━━━ Data provided ━━━

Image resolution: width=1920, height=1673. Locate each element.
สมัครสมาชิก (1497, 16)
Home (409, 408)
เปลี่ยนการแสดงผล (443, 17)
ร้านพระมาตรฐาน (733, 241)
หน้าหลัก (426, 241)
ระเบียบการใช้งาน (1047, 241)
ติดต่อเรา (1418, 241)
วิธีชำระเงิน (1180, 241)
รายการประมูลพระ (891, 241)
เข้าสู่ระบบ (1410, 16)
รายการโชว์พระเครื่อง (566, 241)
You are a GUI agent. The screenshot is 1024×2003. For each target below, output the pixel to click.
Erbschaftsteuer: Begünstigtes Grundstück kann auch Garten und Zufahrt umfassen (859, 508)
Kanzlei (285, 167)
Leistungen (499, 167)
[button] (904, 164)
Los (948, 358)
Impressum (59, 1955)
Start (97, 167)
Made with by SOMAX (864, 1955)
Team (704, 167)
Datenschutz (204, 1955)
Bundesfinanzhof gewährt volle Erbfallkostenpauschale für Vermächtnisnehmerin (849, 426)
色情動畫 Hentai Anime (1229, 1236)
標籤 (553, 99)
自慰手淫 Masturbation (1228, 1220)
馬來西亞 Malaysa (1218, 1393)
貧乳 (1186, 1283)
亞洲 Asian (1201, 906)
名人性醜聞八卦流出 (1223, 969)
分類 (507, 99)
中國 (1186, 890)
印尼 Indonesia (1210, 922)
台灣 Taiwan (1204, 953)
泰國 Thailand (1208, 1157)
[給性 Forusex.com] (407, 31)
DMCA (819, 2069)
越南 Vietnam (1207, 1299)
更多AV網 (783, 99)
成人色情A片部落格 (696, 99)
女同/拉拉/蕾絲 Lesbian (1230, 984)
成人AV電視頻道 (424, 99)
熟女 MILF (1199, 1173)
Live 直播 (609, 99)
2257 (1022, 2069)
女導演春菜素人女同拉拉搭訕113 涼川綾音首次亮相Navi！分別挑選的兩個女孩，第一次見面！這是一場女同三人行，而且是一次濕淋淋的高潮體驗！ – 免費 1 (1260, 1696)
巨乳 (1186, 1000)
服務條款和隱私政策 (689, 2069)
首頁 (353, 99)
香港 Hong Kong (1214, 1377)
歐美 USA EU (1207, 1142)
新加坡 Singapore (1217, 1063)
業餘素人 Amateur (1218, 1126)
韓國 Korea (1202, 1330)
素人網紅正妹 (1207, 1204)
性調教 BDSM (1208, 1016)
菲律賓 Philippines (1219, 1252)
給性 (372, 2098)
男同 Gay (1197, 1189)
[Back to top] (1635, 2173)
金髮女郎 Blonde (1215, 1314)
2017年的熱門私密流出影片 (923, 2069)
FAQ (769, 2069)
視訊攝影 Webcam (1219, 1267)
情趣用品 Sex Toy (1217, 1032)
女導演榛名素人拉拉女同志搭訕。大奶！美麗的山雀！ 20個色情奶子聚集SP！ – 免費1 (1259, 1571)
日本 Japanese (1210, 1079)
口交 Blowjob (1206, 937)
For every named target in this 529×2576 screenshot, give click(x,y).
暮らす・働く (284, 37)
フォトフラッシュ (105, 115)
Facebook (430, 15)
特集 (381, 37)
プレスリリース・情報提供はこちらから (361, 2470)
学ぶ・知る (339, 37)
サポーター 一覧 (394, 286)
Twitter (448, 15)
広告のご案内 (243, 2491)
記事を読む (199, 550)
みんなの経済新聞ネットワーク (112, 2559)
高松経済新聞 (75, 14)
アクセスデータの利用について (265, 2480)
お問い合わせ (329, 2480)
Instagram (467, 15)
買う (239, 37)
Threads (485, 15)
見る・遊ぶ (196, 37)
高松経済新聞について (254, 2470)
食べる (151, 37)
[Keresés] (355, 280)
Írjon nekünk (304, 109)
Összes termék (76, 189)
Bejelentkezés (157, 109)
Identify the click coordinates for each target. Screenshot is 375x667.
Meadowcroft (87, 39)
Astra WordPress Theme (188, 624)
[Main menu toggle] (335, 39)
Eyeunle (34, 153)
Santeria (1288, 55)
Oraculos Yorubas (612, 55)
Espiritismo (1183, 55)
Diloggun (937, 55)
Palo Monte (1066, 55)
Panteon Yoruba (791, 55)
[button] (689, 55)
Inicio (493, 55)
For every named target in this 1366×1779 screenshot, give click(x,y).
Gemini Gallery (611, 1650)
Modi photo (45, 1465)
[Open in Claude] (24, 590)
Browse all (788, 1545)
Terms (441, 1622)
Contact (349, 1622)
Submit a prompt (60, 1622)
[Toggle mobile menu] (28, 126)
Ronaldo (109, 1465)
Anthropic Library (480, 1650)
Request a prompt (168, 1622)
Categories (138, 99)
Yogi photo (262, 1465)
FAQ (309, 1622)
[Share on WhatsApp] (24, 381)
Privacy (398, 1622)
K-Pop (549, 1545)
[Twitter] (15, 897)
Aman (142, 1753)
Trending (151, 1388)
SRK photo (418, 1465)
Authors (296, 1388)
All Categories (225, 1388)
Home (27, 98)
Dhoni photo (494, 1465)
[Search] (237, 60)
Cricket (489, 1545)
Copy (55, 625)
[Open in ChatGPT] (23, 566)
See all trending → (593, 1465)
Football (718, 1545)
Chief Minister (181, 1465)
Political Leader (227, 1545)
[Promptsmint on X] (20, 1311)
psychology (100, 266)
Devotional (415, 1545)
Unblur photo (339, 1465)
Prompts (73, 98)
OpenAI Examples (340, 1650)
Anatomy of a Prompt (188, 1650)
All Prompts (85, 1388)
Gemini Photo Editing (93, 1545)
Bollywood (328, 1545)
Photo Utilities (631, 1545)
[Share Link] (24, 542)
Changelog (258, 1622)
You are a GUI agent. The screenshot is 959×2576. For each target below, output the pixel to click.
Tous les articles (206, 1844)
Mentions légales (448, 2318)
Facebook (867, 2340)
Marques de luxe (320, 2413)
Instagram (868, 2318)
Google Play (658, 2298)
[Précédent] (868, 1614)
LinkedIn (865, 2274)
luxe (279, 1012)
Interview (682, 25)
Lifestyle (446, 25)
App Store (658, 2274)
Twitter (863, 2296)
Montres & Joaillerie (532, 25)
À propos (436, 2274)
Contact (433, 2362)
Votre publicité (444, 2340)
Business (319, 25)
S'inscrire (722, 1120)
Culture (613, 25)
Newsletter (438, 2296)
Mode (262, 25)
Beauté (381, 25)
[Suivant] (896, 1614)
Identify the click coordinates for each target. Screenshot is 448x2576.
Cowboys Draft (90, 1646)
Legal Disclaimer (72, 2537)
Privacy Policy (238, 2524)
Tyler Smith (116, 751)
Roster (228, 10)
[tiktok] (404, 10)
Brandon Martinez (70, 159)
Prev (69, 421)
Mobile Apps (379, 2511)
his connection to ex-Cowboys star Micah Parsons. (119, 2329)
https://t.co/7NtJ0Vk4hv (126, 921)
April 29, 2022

━━━

▶ **The task**:
Please copy, exactly and with nothing else, the lines above beginning at the line that has "[Back to top] (1635, 2173)" and ending with the line that has "口交 Blowjob (1206, 937)".

▶ **Result for this exercise**:
[Back to top] (1635, 2173)
金髮女郎 Blonde (1215, 1314)
2017年的熱門私密流出影片 (923, 2069)
FAQ (769, 2069)
視訊攝影 Webcam (1219, 1267)
情趣用品 Sex Toy (1217, 1032)
女導演榛名素人拉拉女同志搭訕。大奶！美麗的山雀！ 20個色情奶子聚集SP！ – 免費1 (1259, 1571)
日本 Japanese (1210, 1079)
口交 Blowjob (1206, 937)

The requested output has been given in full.